Authors: Nathan J Savage[1], Joseph Albano[2]
[1]Department of Physical Therapy, Total Rehab, Inc., South Ogden, UT, USA.
[2]Albano Clinic, Salt Lake City, UT, USA.
Address of Correspondence:
Dr. Nathan J Savage,
Department of Physical Therapy , 5957 South Fashion Point Drive, Suite 102, South Ogden, UT 84315.
E-mail: nathan@totalrehabclinics.com
Abstract
Introduction: Hydrodissection has been used during injection procedures to liberate median nerve from surrounding adhesions. This investigation examined clinical and neurophysiologic impact of ultrasound-guided injections in patient with bilateral carpal tunnel syndrome (CTS) serving as own control. Novel to this investigation was performance of active tendon and nerve gliding exercises following median nerve hydrodissection and injection.

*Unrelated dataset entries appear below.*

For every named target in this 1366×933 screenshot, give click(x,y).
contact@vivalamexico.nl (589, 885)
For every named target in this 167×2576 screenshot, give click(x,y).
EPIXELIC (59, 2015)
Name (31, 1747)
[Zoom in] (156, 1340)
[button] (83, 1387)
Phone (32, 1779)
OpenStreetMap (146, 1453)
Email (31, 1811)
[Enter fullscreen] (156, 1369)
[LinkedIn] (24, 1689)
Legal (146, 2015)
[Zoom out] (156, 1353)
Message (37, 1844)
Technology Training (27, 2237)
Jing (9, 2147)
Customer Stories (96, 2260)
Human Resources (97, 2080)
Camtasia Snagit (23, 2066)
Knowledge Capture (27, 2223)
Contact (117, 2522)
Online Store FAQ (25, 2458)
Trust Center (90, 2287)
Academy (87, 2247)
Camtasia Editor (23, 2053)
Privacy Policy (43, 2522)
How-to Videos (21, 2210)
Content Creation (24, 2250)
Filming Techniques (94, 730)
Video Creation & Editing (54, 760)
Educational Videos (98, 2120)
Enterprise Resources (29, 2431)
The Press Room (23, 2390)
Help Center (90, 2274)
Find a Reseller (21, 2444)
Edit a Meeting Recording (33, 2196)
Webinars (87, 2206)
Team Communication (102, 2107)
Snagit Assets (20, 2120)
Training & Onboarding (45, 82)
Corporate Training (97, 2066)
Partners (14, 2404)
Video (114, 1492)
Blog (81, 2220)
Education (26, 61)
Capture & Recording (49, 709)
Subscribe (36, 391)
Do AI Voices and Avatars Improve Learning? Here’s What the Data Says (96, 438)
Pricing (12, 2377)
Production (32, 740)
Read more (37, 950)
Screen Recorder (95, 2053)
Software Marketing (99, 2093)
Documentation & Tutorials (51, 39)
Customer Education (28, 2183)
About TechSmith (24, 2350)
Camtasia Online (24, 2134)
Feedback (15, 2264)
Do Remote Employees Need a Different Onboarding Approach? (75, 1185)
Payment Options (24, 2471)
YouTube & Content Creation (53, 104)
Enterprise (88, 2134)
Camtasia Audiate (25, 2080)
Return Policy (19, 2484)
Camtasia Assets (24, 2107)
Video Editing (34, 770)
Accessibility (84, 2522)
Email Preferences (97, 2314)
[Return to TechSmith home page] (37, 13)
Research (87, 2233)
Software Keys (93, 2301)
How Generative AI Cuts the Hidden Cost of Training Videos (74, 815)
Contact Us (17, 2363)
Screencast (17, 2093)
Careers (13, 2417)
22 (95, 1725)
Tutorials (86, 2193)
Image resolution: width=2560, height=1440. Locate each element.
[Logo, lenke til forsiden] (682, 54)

Case Report: A 37-year-old male with 6-year history of bilateral CTS presented for treatment. Wrists randomly assigned to receive platelet-rich plasma (PRP) or equal volume saline injection and median nerve hydrodissection. The patient performed active tendon and nerve gliding exercises following injection procedures. Pain ratings, CTS-related disability scores, median nerve function, and median nerve cross-section area measurements for each wrist/hand collected at baseline 2, 4, 6, and 12 months following injection procedures. 6-month follow-up. The right (saline) and left (PRP) wrists showed improvements in disability and nerve function. The left wrist (PRP) also showed improvement in pain. 1-year follow-up. The right (saline followed by PRP at 6 months) and left (PRP) wrists showed improvements in pain, disability, and nerve function.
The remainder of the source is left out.